> [Source data]
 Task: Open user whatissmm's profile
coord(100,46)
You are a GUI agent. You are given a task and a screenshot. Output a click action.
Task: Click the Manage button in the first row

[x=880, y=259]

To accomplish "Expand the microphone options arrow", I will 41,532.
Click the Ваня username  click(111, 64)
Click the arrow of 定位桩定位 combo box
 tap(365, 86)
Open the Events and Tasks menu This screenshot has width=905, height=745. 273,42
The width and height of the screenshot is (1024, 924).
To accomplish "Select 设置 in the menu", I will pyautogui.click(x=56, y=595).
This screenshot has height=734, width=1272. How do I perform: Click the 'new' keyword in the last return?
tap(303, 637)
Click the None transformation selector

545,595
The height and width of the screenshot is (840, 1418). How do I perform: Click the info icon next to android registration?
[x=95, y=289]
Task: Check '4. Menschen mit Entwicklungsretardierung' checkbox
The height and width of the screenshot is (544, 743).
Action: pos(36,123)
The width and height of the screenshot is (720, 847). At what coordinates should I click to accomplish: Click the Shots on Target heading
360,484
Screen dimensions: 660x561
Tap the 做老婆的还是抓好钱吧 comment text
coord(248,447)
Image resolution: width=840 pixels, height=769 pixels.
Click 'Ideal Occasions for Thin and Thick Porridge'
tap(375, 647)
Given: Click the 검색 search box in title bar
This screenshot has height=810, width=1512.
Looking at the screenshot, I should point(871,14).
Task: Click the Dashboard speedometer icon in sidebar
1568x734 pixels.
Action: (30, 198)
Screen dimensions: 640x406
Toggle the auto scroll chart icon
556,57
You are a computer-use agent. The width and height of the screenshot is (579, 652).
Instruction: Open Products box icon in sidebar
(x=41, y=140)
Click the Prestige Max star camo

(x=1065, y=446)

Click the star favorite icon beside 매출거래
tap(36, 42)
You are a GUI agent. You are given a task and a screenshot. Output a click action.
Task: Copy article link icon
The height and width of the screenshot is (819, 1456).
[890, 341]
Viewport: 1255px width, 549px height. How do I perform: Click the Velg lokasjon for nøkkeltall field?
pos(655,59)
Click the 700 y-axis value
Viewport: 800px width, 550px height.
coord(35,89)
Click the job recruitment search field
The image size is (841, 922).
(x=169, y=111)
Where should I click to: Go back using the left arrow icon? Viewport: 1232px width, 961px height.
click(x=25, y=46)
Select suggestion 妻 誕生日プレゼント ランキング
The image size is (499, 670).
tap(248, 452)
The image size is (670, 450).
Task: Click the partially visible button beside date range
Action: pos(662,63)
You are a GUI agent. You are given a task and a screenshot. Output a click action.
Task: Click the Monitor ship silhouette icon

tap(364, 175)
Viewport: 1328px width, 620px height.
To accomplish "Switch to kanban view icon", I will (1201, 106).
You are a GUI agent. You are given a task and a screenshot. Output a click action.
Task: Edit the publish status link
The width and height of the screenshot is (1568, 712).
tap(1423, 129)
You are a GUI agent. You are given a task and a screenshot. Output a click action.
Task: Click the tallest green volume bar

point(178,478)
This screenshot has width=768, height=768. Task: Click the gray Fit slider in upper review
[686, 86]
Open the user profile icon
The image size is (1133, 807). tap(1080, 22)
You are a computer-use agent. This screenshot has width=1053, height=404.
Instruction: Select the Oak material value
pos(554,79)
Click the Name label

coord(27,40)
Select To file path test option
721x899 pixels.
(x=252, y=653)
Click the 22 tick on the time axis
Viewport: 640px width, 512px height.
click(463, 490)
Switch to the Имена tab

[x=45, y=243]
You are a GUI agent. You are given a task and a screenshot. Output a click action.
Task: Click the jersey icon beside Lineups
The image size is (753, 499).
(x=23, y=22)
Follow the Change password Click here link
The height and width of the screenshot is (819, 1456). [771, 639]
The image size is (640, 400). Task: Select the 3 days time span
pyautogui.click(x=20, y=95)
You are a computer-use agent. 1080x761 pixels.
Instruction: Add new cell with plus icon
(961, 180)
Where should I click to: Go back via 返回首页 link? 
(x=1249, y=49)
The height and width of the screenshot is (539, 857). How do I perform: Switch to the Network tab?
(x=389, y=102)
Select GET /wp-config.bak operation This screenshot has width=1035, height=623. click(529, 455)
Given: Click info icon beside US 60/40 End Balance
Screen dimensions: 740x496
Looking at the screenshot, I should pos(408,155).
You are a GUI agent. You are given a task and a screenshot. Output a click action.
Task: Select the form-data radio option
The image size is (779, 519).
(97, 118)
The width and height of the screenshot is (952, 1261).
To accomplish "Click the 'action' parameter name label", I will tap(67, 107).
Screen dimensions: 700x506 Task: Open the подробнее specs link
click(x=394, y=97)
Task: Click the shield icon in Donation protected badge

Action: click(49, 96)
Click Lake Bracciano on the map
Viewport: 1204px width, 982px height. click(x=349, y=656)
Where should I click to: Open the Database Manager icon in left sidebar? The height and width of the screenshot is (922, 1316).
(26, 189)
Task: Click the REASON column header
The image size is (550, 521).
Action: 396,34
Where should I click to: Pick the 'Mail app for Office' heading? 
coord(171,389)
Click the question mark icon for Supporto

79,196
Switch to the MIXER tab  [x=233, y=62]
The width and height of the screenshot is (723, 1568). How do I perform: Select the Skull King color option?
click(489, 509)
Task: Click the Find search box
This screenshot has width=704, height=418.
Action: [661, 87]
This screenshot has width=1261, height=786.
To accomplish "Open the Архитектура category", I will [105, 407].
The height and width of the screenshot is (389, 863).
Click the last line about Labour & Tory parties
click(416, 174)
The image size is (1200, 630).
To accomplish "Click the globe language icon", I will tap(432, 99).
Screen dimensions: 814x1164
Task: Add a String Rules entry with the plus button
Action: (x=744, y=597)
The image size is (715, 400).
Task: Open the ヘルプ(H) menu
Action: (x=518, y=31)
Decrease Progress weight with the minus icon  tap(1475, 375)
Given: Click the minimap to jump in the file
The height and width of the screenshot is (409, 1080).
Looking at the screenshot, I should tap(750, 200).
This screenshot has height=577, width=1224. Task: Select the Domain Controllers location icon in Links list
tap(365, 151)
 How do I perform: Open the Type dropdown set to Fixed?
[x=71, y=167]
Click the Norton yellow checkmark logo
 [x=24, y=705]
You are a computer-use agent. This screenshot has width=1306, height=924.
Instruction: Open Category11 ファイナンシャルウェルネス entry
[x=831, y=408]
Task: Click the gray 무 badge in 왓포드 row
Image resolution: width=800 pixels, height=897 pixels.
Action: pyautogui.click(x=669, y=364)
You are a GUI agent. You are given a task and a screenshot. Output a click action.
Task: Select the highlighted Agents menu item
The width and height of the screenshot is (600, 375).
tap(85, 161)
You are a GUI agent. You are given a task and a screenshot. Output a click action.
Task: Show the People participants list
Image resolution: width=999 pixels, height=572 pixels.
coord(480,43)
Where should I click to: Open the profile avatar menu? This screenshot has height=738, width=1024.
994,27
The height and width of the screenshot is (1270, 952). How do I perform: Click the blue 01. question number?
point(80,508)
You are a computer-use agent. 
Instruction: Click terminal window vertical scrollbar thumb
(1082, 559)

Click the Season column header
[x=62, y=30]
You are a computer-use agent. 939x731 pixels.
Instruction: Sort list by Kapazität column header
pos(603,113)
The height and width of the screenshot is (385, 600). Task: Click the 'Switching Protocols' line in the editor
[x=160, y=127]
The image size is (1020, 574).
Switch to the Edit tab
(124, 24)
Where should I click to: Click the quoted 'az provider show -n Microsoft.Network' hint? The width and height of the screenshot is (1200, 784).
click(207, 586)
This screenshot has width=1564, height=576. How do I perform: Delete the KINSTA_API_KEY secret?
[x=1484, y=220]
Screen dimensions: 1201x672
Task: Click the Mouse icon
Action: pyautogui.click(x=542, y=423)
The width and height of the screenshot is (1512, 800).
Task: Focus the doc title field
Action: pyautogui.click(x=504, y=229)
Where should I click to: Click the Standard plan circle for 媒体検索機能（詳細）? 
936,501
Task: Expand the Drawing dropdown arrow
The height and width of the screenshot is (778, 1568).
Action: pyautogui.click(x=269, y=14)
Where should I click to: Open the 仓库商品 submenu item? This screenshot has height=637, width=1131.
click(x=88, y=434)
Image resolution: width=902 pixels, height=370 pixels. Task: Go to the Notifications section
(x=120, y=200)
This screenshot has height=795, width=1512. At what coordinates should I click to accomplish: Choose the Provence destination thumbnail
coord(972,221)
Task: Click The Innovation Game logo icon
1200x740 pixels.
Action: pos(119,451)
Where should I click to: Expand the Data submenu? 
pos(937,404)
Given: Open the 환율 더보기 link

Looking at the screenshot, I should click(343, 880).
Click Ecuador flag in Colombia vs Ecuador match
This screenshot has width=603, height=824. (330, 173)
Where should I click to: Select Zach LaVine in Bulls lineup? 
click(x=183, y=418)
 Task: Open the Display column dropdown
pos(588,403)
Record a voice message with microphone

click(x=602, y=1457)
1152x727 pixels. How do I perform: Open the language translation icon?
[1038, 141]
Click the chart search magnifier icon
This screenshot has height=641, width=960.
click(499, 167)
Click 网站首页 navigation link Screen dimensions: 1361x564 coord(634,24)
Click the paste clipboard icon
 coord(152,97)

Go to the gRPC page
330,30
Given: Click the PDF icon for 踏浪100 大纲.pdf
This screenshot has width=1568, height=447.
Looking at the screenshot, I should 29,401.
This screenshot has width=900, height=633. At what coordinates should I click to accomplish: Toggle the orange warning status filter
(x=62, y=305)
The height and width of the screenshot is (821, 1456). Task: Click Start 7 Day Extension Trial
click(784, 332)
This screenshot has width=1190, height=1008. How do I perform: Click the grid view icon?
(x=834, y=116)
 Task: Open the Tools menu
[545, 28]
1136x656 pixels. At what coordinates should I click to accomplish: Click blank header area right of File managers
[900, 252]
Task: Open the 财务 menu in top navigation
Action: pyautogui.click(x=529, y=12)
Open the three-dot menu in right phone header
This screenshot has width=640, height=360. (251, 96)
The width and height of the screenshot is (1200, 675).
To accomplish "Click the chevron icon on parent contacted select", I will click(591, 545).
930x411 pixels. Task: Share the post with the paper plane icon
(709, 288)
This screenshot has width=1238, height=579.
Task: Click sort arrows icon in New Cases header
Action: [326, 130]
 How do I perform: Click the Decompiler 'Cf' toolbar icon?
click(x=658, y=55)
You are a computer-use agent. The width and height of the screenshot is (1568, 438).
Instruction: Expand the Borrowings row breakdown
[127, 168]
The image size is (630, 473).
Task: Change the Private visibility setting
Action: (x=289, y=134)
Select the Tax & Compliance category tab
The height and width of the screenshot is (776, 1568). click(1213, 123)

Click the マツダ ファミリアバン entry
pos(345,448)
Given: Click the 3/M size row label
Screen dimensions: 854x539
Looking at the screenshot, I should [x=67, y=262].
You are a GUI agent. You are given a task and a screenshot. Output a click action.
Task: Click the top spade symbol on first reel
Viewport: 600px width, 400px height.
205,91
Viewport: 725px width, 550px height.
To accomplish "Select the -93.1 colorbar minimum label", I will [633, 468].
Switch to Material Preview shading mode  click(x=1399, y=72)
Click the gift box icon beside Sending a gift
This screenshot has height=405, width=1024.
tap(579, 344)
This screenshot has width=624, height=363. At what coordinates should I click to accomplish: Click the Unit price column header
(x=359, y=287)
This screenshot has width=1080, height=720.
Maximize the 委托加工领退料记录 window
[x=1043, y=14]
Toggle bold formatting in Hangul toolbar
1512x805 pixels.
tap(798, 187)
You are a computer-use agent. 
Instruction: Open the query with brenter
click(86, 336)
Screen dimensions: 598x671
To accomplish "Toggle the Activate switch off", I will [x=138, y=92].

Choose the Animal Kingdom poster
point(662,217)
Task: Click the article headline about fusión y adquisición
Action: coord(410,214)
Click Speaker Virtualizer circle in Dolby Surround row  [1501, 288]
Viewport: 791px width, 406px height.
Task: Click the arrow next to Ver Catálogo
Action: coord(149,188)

> [Task to carry out] Could you return exactly the lines above from the line with "Task: Select the highlighted Agents menu item" to the line with "Task: Show the People participants list", both included, and nothing else?

> [Completed exercise]
Task: Select the highlighted Agents menu item
The width and height of the screenshot is (600, 375).
tap(85, 161)
You are a GUI agent. You are given a task and a screenshot. Output a click action.
Task: Show the People participants list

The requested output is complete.